This is pretty funny. After all the fuss, turns out that server push isn't really useful. I'm half impressed that they are able to actually admit they were wrong (implicitly of course) by removing it. I can't say I'm surprised, either. I could never think of a reasonable use case for it.
With the variety of streaming options available now, it really seems antiquated.
It's currently in Last Call, but if there's consensus to modify HTTP/3 that can be done at any point, although obviously doing it after it's actually published would be in the form of errata or a -bis RFC that modifies the standard. It's not extraordinary for something which has consensus to get done really late, even in AUTH48 (a notional "48 hours" for the authors of the document to fix any last little things that often lasts rather longer than two Earth days) if that's what people decide is necessary.

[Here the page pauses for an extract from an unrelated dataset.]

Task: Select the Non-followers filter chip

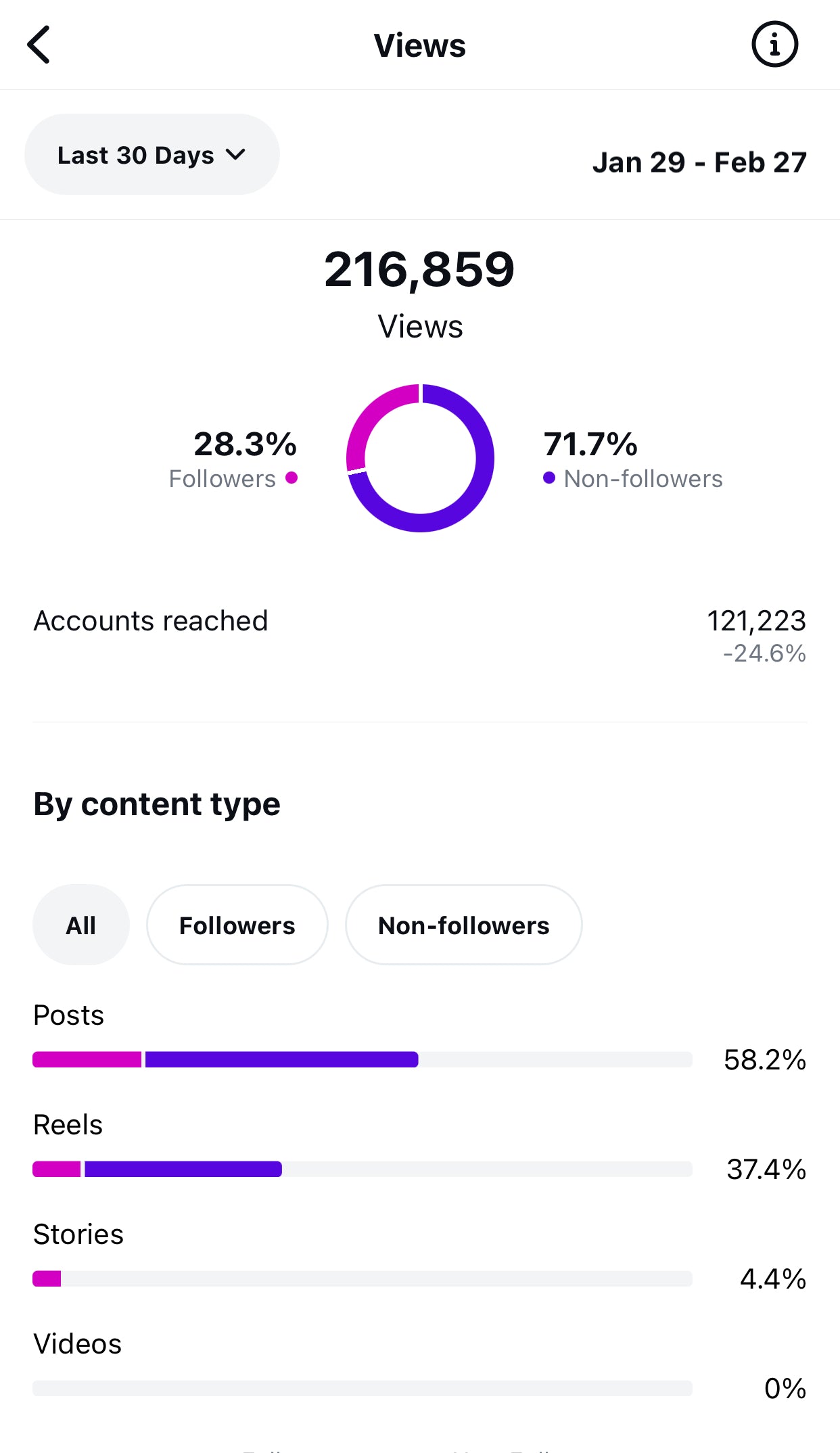Action: (x=464, y=925)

But "Blink doesn't want to do it" isn't consensus on its own, this page suggests other clients implement this and offers no opinion about whether they intend to likewise deprecate the feature.
This 100%. There is so much confusion between HTTP/2 Push and and HTTP/2 bidirectional streaming capabilities, I personally had to go back to the Spec. to understand the difference because a lot of material just mixes them together. They are not the same thing.
Websockets are different again from both server push and h2 streams. Server push was a feature added in http2 for populating the browser’s cache. Websockets are an http/1.1 extension for tcp-like bidirectional messaging.
Server push, websockets, h2 steams and webtransport are all different things.
Yea but unlike http2 push, server sent events were actually useful! You could use it super easily and by holding open a connection and pushing down little json or XML payloads you could build all sorts of things easily in JavaScript. I even saw super basic chat functionally built using two Iframes a form in one and the chat log pushed back from the server as a stream of valid but open ended HTML abusing how lax the browser was about parsing missing certain closing tags at the time. SSE was and still is super easy to use and a very useful option if you can’t or don’t want to shift to web sockets.
SSE can be polyfilled to work in IE11. It can be implemented on top of XHR from ie7 or so onwards.
Some caching proxies struggle with it though, because they try to buffer an entire response before forwarding it. And it’s 1 way. For something like collaborative editing, crafting a POST request for every keystroke feels wasteful, though it works great in practice.
I use the heck out of SSE to add update notifications to various of my apps because it's just so easy to do. Have it glued to a Redis stream (or pubsub channel) with https://github.com/bonkabonka/sseredis (though that shim looks like it needs a bit of love and a better README.)
With the variety of streaming options available now, it really seems antiquated.